Begin Text passage

Jen Adams began her collegiate lacrosse career in 1998, before evolving into one of the best women's lacrosse players in history. This championship marked her first of four national titles. She wasn't the star of the show just yet, though. Maryland senior Cathy Nelson scored three goals, and sophomore Christie Jenkins added two to lead third-ranked Maryland to an 11-5 victory over top-ranked Virginia. Sophomore goalie Alex Kahoe made a career-high 21 saves to help the Terrapins beat the Cavaliers. 

1999

NCAA tournament
First Round
Georgetown 7, North Carolina 6
Penn St. 23, West Chester 7
Dartmouth 20, Loyola Maryland 7
James Madison 11, Rutgers 6
Quarterfinals
Maryland 17, Georgetown 6
Penn St. 9, Princeton 6 (OT)
Virginia 20, Dartmouth 8
Duke 11, James Madison 10
Semifinals
Maryland 17, Penn State 13
Virginia 9, Duke 8
Championship
Maryland 16, Virginia 6

Maryland took an early and heaping lead over Virginia in the national championship game. Jen Adams was, in fact, the star of the show earning the tournament MVP, and leading all scorers with four goals and an assist. Adams led Maryland to a perfect 21-0 record and its fifth straight NCAA Division I championship. She led the Terps this year with a school record 71 goals and 117 points. She also added 46 assists.

End Text passage
Begin Available data

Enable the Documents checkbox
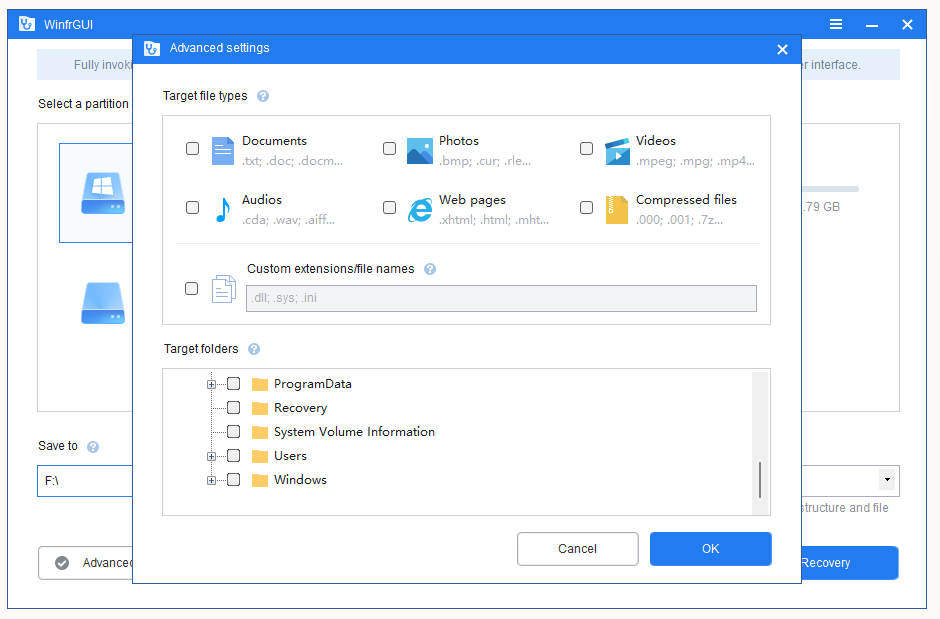Image resolution: width=940 pixels, height=619 pixels. tap(192, 149)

End Available data

» What to work on:
Write out, word for word, the entire passage on Maryland women's lacrosse and the 1999 NCAA tournament given above, including every score line.

» Complete output:
Jen Adams began her collegiate lacrosse career in 1998, before evolving into one of the best women's lacrosse players in history. This championship marked her first of four national titles. She wasn't the star of the show just yet, though. Maryland senior Cathy Nelson scored three goals, and sophomore Christie Jenkins added two to lead third-ranked Maryland to an 11-5 victory over top-ranked Virginia. Sophomore goalie Alex Kahoe made a career-high 21 saves to help the Terrapins beat the Cavaliers. 

1999

NCAA tournament
First Round
Georgetown 7, North Carolina 6
Penn St. 23, West Chester 7
Dartmouth 20, Loyola Maryland 7
James Madison 11, Rutgers 6
Quarterfinals
Maryland 17, Georgetown 6
Penn St. 9, Princeton 6 (OT)
Virginia 20, Dartmouth 8
Duke 11, James Madison 10
Semifinals
Maryland 17, Penn State 13
Virginia 9, Duke 8
Championship
Maryland 16, Virginia 6

Maryland took an early and heaping lead over Virginia in the national championship game. Jen Adams was, in fact, the star of the show earning the tournament MVP, and leading all scorers with four goals and an assist. Adams led Maryland to a perfect 21-0 record and its fifth straight NCAA Division I championship. She led the Terps this year with a school record 71 goals and 117 points. She also added 46 assists.